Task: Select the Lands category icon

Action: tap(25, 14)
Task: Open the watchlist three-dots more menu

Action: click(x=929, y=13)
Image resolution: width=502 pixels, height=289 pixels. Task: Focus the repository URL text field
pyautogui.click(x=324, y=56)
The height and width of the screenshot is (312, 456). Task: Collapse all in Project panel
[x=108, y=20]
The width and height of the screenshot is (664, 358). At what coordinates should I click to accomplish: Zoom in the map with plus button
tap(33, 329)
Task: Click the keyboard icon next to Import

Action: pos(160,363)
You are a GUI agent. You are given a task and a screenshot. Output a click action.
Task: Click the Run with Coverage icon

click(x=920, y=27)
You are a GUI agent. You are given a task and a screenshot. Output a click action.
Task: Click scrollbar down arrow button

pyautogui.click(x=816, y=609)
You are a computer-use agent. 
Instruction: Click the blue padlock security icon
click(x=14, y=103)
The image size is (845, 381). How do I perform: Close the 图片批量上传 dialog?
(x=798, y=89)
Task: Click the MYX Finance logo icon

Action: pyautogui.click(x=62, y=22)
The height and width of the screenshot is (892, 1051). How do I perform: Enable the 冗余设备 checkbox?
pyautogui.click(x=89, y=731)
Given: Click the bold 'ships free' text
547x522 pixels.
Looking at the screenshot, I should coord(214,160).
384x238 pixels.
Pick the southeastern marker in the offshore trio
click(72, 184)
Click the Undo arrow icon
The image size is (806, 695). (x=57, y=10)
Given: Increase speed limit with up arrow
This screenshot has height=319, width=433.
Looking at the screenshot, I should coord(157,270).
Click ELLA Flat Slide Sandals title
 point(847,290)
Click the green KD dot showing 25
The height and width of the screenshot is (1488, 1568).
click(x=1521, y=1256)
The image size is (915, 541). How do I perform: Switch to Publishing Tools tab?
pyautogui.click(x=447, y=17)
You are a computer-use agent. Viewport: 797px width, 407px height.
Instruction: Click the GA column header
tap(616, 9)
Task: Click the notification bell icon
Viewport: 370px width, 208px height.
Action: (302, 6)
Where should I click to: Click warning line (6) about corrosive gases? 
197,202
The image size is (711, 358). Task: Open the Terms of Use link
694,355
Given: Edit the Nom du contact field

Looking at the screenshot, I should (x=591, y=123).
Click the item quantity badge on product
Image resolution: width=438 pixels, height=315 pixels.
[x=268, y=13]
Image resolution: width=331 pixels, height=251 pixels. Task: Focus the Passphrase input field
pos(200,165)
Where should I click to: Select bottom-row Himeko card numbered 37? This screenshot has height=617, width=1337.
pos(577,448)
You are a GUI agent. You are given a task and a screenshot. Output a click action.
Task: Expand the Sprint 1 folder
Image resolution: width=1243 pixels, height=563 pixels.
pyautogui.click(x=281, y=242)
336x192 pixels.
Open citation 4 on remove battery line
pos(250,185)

WHAT THE EXERCISE ASKS: Every line above should be transcribed exactly.

WRITTEN SOLUTION:
Task: Select the Lands category icon

Action: tap(25, 14)
Task: Open the watchlist three-dots more menu

Action: click(x=929, y=13)
Image resolution: width=502 pixels, height=289 pixels. Task: Focus the repository URL text field
pyautogui.click(x=324, y=56)
The height and width of the screenshot is (312, 456). Task: Collapse all in Project panel
[x=108, y=20]
The width and height of the screenshot is (664, 358). At what coordinates should I click to accomplish: Zoom in the map with plus button
tap(33, 329)
Task: Click the keyboard icon next to Import

Action: pos(160,363)
You are a GUI agent. You are given a task and a screenshot. Output a click action.
Task: Click the Run with Coverage icon

click(x=920, y=27)
You are a GUI agent. You are given a task and a screenshot. Output a click action.
Task: Click scrollbar down arrow button

pyautogui.click(x=816, y=609)
You are a computer-use agent. 
Instruction: Click the blue padlock security icon
click(x=14, y=103)
The image size is (845, 381). How do I perform: Close the 图片批量上传 dialog?
(x=798, y=89)
Task: Click the MYX Finance logo icon

Action: pyautogui.click(x=62, y=22)
The height and width of the screenshot is (892, 1051). How do I perform: Enable the 冗余设备 checkbox?
pyautogui.click(x=89, y=731)
Given: Click the bold 'ships free' text
547x522 pixels.
Looking at the screenshot, I should coord(214,160).
384x238 pixels.
Pick the southeastern marker in the offshore trio
click(72, 184)
Click the Undo arrow icon
The image size is (806, 695). (x=57, y=10)
Given: Increase speed limit with up arrow
This screenshot has height=319, width=433.
Looking at the screenshot, I should coord(157,270).
Click ELLA Flat Slide Sandals title
 point(847,290)
Click the green KD dot showing 25
The height and width of the screenshot is (1488, 1568).
click(x=1521, y=1256)
The image size is (915, 541). How do I perform: Switch to Publishing Tools tab?
pyautogui.click(x=447, y=17)
You are a computer-use agent. Viewport: 797px width, 407px height.
Instruction: Click the GA column header
tap(616, 9)
Task: Click the notification bell icon
Viewport: 370px width, 208px height.
Action: (302, 6)
Where should I click to: Click warning line (6) about corrosive gases? 
197,202
The image size is (711, 358). Task: Open the Terms of Use link
694,355
Given: Edit the Nom du contact field

Looking at the screenshot, I should (x=591, y=123).
Click the item quantity badge on product
Image resolution: width=438 pixels, height=315 pixels.
[x=268, y=13]
Image resolution: width=331 pixels, height=251 pixels. Task: Focus the Passphrase input field
pos(200,165)
Where should I click to: Select bottom-row Himeko card numbered 37? This screenshot has height=617, width=1337.
pos(577,448)
You are a GUI agent. You are given a task and a screenshot. Output a click action.
Task: Expand the Sprint 1 folder
Image resolution: width=1243 pixels, height=563 pixels.
pyautogui.click(x=281, y=242)
336x192 pixels.
Open citation 4 on remove battery line
pos(250,185)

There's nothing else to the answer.